In ambito privato, invece, il Garante per la protezione dei dati non si è ancora espresso, anche se molte aziende stanno implementando sistemi di rilevamento delle presenze, accompagnate da lettera firmata dai dipendenti riportanti il consenso al trattamento dei dati biometrici.

L’articolo 4 dello statuto dei lavoratori, modificato dall’articolo 23, comma 1 del D.Lgs. 151/2015, visti i cambiamenti dettati dall’uso della tecnologia, ha cercato di dettare delle linee di comportamento affinché ne venga fatto buon uso, sottolineando l’importanza di un accordo con il Sindacato, o in mancanza di questo, dell’autorizzazione dell’Ispettorato del lavoro.

Questo non sussiste, esclusivamente, per gli strumenti di registrazione degli accessi e delle presenze. In questo caso, il datore di lavoro, è tenuto a fornire un’informativa circa le modalità d’uso di detti strumenti ed il modo in cui saranno trattati i dati. Cosi facendo, il datore di lavoro dovrebbe poter effettuare i trattamenti di dati particolari, ai sensi dell’articolo 9 del GDPR.

Sul punto, però, il Garante per la Privacy, insieme ad alcune organizzazioni sindacali, si sono espressi in maniera critica. Il Garante per la protezione dei dati, ha affermato, in un intervento sul quotidiano Huffington Post del 8 settembre 2015, che “L’uso di tecnologie che prevedano il trattamento di dati biometrici, per garantire il rispetto degli orari di lavoro, o anche livelli di sicurezza più elevati, deve essere effettuato nel rispetto della normativa in materia di trattamento dei dati personali, ed inoltre, deve rispettare i principi di necessità e proporzionalità.”

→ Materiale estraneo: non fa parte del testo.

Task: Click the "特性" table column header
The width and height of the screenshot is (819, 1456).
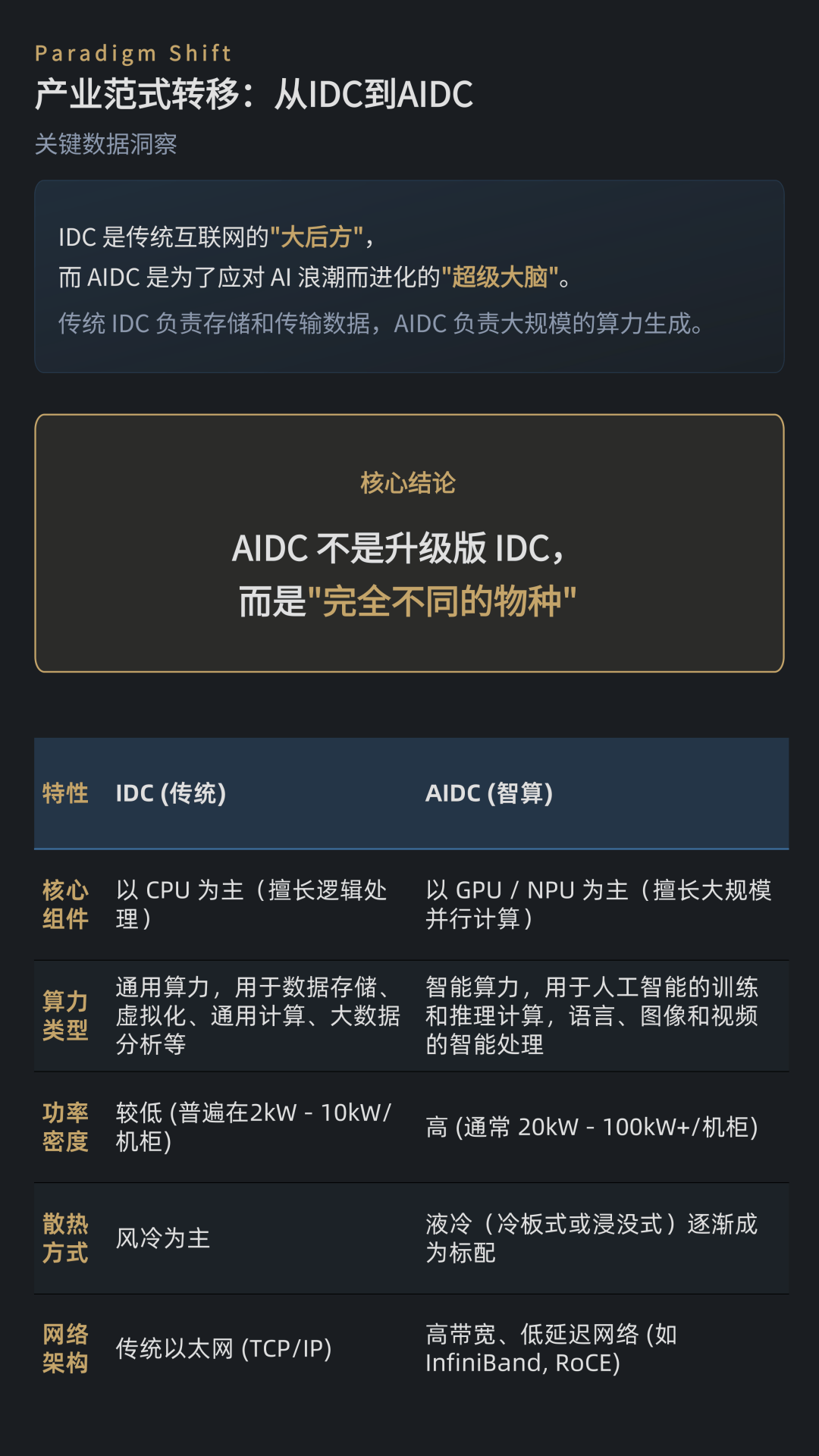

Da ciò si evince che il Garante non vieta l’utilizzo di strumenti per il trattamento dei dati biometrici, se rispettano i requisiti sopracitati.

Inoltre, ai sensi dell’articolo 2086 del c.c., le aziende private hanno il diritto di dettare delle regole di accesso ai locali aziendali, o in maniera autonoma o tramite accordo sindacale.

Si attendono, ad ogni modo, nuove disposizioni in merito da parte dell’Autorità Garante.